Siamo in un periodo in cui per qualche motivo ci sta venendo di partecipare in maniera un po’ più diretta in certi fatti della musica e del giornalismo musicale nell’infosfera italiana. Noi siamo piuttosto orgogliosi del nostro lavoro, ma difficilmente abbiamo avuto occasione di presentarci dall’altro lato dello schermo a parlare di quello che facciamo e a raccontare dei retroscena e della storia che solitamente facciamo solo trasparire nei nostri pezzi più in soggettiva. Abbiamo delle opinioni molto forti e un tone of voice molto personale, ma raccontarci in presa diretta non è stata mai una nostra prerogativa. Anche perché, parliamone, a chi ne cale?
Per questo motivo siamo stati stupiti e lusingati quando la redazione di Ubu Dance Party ci ha esteso l’invito di partecipare a niente meno che un laboratorio gratuito sulla scrittura musicale per persone che vogliono fare l’attività che facciamo noi, e magari trasformarla in un lavoro pagato. Ovviamente, se l’obiettivo è quest’ultimo, abbiamo messo ben in chiaro che bisogna fare il contrario di quello che potevamo consigliare. Ma la passione è tanta, quindi la chiacchiera ha avuto modo di prendere delle pieghe interessanti. I ragazzi del laboratorio, in particolare, sono stati particolarmente svegli e ricettivi, a sbatterci in faccia la realtà dei fatti che di gente con fotta ed etica del mestiere è pieno il mondo. E che in questo mondo dominato da slop algoritmici e logiche di mercato culturale non meno impersonali c’è una certa necessità di piantare un chiodo qui e lì e provare a rendere più umana e prorompente questa attività di ascolto e ricerca che ci caratterizza.

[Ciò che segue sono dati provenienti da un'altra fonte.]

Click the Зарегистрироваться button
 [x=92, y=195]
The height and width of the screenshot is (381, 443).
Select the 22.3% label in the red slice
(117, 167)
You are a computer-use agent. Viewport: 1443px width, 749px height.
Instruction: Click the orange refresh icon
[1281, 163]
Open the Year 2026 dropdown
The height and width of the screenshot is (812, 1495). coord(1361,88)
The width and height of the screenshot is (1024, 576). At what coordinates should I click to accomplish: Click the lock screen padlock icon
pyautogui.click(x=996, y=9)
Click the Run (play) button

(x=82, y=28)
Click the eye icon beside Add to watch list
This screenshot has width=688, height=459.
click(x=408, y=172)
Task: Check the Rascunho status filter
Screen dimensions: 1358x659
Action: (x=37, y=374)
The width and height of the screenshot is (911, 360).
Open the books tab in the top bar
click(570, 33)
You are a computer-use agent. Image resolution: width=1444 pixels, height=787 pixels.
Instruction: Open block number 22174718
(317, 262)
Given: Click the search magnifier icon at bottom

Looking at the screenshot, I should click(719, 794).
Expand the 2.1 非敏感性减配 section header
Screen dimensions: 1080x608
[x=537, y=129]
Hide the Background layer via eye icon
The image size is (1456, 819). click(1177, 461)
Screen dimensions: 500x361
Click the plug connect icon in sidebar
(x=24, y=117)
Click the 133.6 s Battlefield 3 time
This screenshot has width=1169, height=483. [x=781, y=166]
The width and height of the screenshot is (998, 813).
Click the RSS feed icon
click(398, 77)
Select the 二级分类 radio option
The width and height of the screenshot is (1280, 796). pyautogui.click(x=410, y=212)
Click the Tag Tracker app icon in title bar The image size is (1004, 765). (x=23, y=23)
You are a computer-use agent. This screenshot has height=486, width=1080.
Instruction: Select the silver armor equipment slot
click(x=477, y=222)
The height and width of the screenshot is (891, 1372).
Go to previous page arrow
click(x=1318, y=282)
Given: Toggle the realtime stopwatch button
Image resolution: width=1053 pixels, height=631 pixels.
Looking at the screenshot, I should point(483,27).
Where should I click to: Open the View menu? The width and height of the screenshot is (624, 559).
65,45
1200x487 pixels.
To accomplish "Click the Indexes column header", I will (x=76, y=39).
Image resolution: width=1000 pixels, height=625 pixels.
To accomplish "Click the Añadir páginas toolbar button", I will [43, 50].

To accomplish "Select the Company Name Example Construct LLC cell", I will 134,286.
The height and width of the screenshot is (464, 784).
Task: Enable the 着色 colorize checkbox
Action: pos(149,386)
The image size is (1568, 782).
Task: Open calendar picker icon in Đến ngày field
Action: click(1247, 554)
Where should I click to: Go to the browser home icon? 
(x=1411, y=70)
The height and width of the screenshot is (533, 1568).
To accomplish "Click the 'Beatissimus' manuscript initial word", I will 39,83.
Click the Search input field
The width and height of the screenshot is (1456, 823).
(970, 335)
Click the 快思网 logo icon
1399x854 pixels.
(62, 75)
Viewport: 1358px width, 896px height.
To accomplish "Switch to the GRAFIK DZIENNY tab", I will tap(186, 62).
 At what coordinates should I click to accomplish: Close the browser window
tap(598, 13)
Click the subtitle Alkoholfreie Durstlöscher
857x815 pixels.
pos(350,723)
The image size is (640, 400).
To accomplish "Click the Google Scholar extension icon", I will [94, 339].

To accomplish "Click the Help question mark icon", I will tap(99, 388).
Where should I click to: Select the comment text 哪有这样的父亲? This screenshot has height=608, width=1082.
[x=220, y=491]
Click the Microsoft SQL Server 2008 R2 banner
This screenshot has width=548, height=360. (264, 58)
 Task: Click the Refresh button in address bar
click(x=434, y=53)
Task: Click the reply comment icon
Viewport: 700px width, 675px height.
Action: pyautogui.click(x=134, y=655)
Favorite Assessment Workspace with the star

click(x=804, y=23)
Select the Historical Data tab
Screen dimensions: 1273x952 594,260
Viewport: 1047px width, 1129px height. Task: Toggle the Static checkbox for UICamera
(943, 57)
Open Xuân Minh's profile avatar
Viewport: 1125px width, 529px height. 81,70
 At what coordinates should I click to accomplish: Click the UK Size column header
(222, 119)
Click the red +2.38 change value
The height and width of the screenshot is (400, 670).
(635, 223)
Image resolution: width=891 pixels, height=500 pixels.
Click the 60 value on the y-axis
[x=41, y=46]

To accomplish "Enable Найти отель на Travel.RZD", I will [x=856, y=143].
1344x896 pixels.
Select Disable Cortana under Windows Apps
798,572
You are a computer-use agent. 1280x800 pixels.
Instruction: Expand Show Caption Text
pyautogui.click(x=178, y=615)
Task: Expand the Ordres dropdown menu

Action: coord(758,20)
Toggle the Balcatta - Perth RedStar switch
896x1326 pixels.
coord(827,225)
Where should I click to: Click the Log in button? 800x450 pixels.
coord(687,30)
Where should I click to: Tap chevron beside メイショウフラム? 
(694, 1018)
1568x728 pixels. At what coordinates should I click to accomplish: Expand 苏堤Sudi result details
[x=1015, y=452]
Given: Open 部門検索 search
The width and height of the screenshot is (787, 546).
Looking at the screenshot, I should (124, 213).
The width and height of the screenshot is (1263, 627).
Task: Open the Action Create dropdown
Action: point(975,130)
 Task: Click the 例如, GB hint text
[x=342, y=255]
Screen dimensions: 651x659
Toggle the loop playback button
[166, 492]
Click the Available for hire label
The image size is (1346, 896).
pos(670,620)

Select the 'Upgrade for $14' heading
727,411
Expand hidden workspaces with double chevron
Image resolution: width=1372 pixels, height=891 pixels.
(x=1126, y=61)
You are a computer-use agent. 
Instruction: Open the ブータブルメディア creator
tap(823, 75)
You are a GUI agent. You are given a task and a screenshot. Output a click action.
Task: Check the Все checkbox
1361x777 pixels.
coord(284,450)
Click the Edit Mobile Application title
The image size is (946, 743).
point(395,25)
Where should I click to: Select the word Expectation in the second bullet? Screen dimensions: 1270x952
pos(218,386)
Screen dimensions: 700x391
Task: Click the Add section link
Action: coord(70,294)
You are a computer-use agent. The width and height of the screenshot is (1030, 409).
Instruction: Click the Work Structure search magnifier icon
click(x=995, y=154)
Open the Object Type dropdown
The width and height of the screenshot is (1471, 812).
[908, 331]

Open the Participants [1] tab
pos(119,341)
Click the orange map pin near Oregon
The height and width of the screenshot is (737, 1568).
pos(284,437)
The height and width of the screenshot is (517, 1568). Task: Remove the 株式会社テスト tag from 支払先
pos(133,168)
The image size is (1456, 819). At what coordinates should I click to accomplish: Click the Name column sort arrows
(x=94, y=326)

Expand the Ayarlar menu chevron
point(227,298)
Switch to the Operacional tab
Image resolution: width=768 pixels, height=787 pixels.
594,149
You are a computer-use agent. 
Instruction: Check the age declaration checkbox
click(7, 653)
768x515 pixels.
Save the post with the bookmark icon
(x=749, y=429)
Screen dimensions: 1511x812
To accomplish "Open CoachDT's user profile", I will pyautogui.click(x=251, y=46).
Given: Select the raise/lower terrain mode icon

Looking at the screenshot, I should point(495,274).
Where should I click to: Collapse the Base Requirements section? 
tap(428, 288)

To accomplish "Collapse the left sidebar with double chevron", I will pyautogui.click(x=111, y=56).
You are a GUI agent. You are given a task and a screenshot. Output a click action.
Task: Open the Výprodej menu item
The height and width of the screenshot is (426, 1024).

Dal canto nostro, abbiamo avuto anche un’occasione in più di vederci, raccontare un po’ del nostro passato, delle nostre motivazioni e dei nostri piani. Abbiamo pensato di mettere l’intervista ad archivio anche sul nostro sito e condividerla con i nostri lettori, che sicuramente possono essere interessati da questo interplay che si è creato con i ragazzi del laboratorio. Ma ancora di più, plaudiamo all’iniziativa disinteressata di sviluppare un laboratorio di scrittura così fitto che, per necessità e virtù, si muove su linee parallele rispetto alle realtà più ufficiali che hanno tutta una serie di scopi che prescindono dal vero obiettivo di chi questa roba la ama: parlare di musica. Grazie mille ai ragazzi di UDP, speriamo di rivedervi presto in qualche altra occasione!
(L’intervista, chiaramente, è una rielaborazione e filtraggio di ore di chiacchierata. Se suoniamo diversi da come siamo di solito, è per via della compressione)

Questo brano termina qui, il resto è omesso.